Although the results of the performance of the SD 05FK60 are satisfactory, MSF decided to opt for microscopy as the first choice for malaria diagnosis in its programmes in Rakhine State, Myanmar. This was a pragmatic decision based on the clinicians’ greater trust in microscopy, particularly in light of the cases with high parasitaemia that would have been missed if microscopy had not been used in addition to the RDT. MSF reserves RDTs for use in decentralized settings and where a high number of patients precludes microscopy. Therefore MSF decided to continue using microscopy in the two clinics in Rakhine State, Myanmar for the routine diagnosis of malaria, although RDTs have been found to be more cost-effective and more feasible in other settings [3638].

This study has several limitations. The data were collected as part of routine programmatic activities and were unlinked to patient records. Thus, it was impossible to collect clinical information, such as recent intake of anti-malarials or the presence of other factors, which may have influenced the results. Another limitations is that the + system has been used to grade parasitaemia instead of a parasite count. This less accurate estimation may have influenced the results on sensitivity especially in the stratified analysis of parasitaemia levels.

It is important to note that the described data were obtained in true field conditions, i e, conditions that were suboptimal in terms of RDT storage and handling and staff expertise, and non-standardized specimens may have been present. It is known that such factors influence RDT performance [39, 40], but it is difficult to optimize all these variables under difficult real-life conditions. However, this is also a strength of the study, as it represents test performance under field conditions.
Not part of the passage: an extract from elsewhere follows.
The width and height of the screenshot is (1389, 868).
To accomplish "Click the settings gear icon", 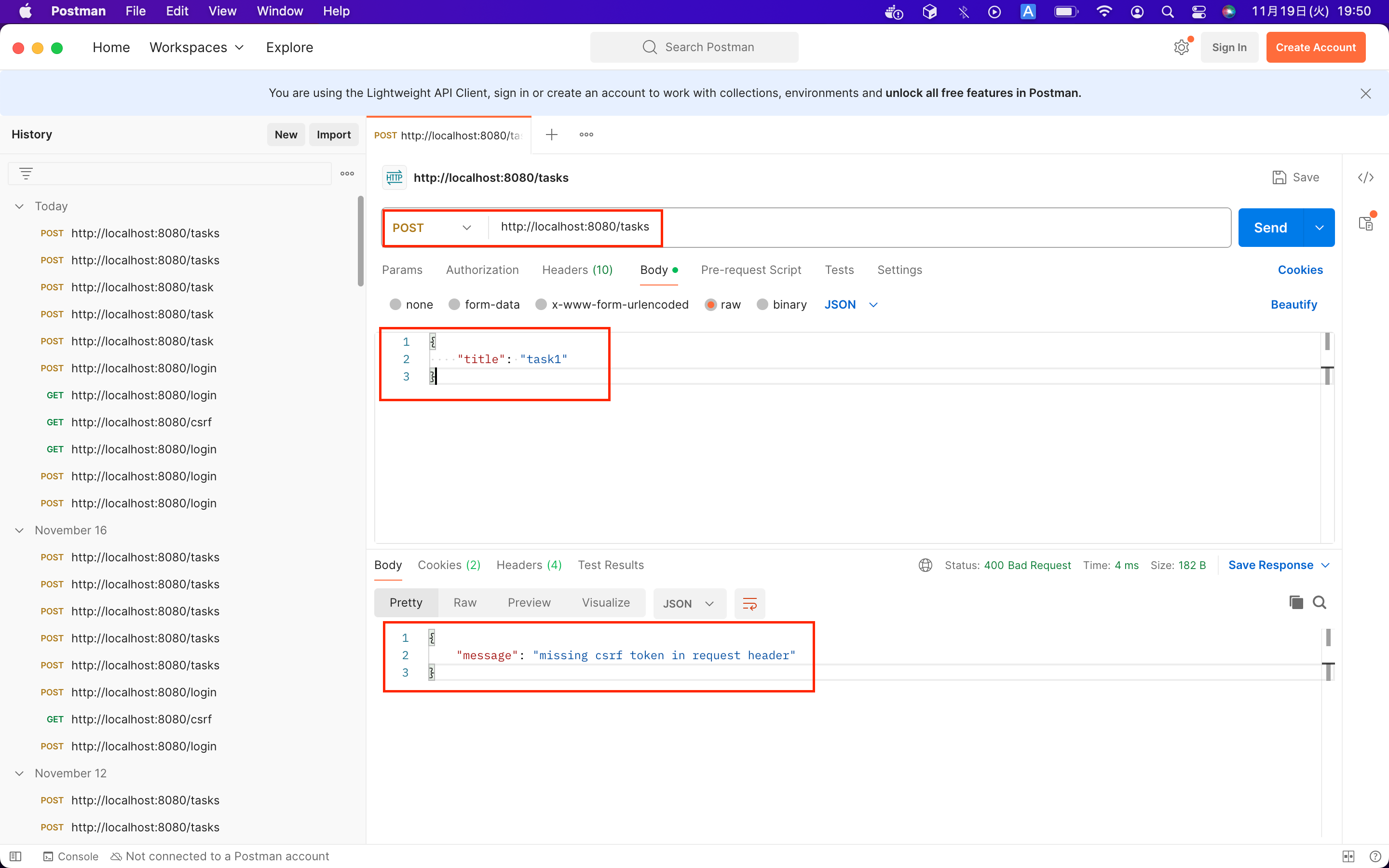I will click(1181, 48).
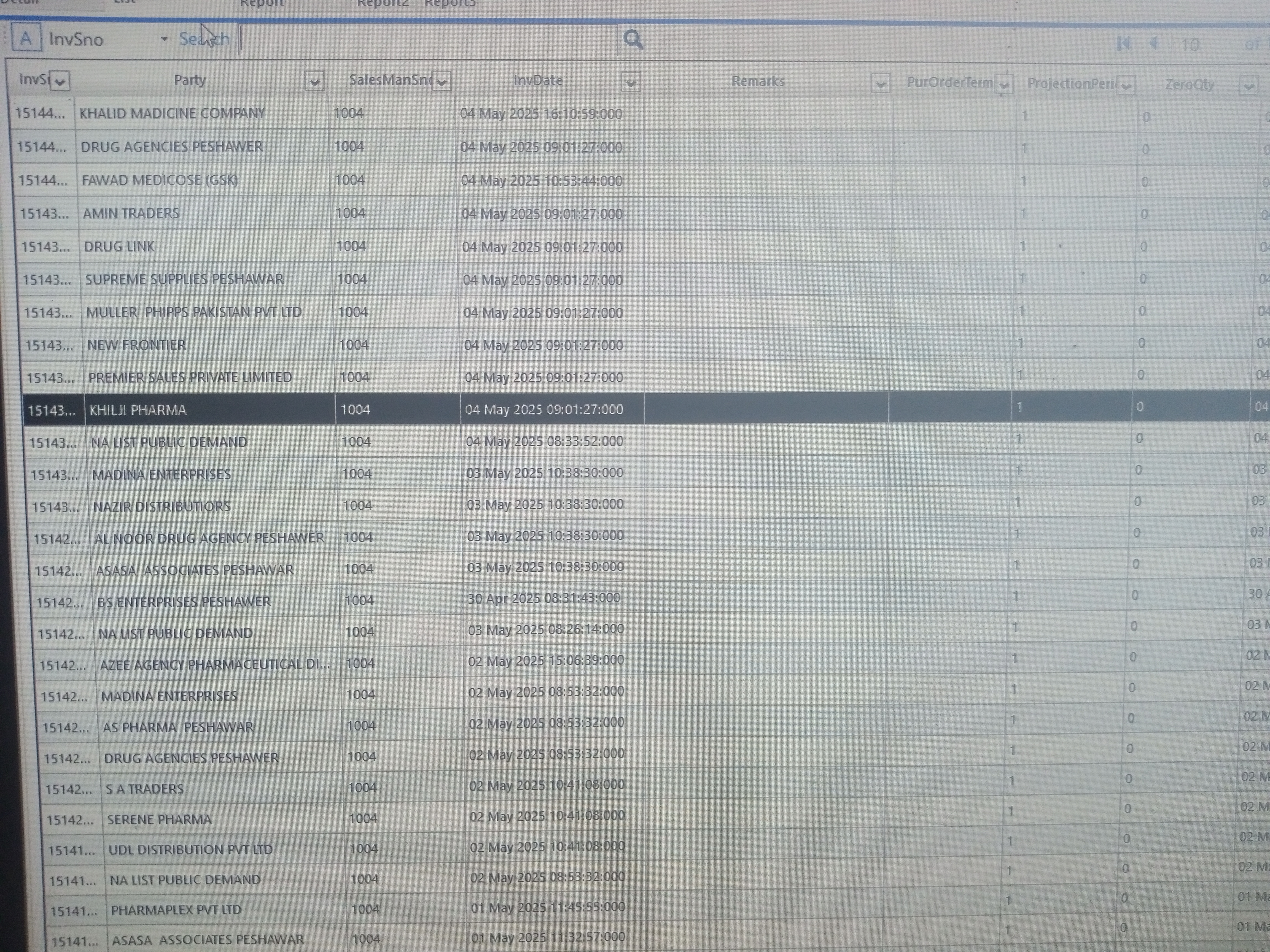The width and height of the screenshot is (1270, 952).
Task: Click page number field showing 10
Action: click(x=1190, y=45)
MSF is able to train and maintain good malaria microscopy in its field settings. However, this may not be possible in a wider public health arena. In 2006 the WHO estimated that, if the recommendation to obtain parasitological confirmation of malaria before prescribing treatment were to be followed, screening would need to be scaled up from 122 million to 780 million tests each year in Southeast Asia alone, a 600% increase. Such scaling up would undoubtedly be difficult to achieve without the use of simple, reliable RDTs [7].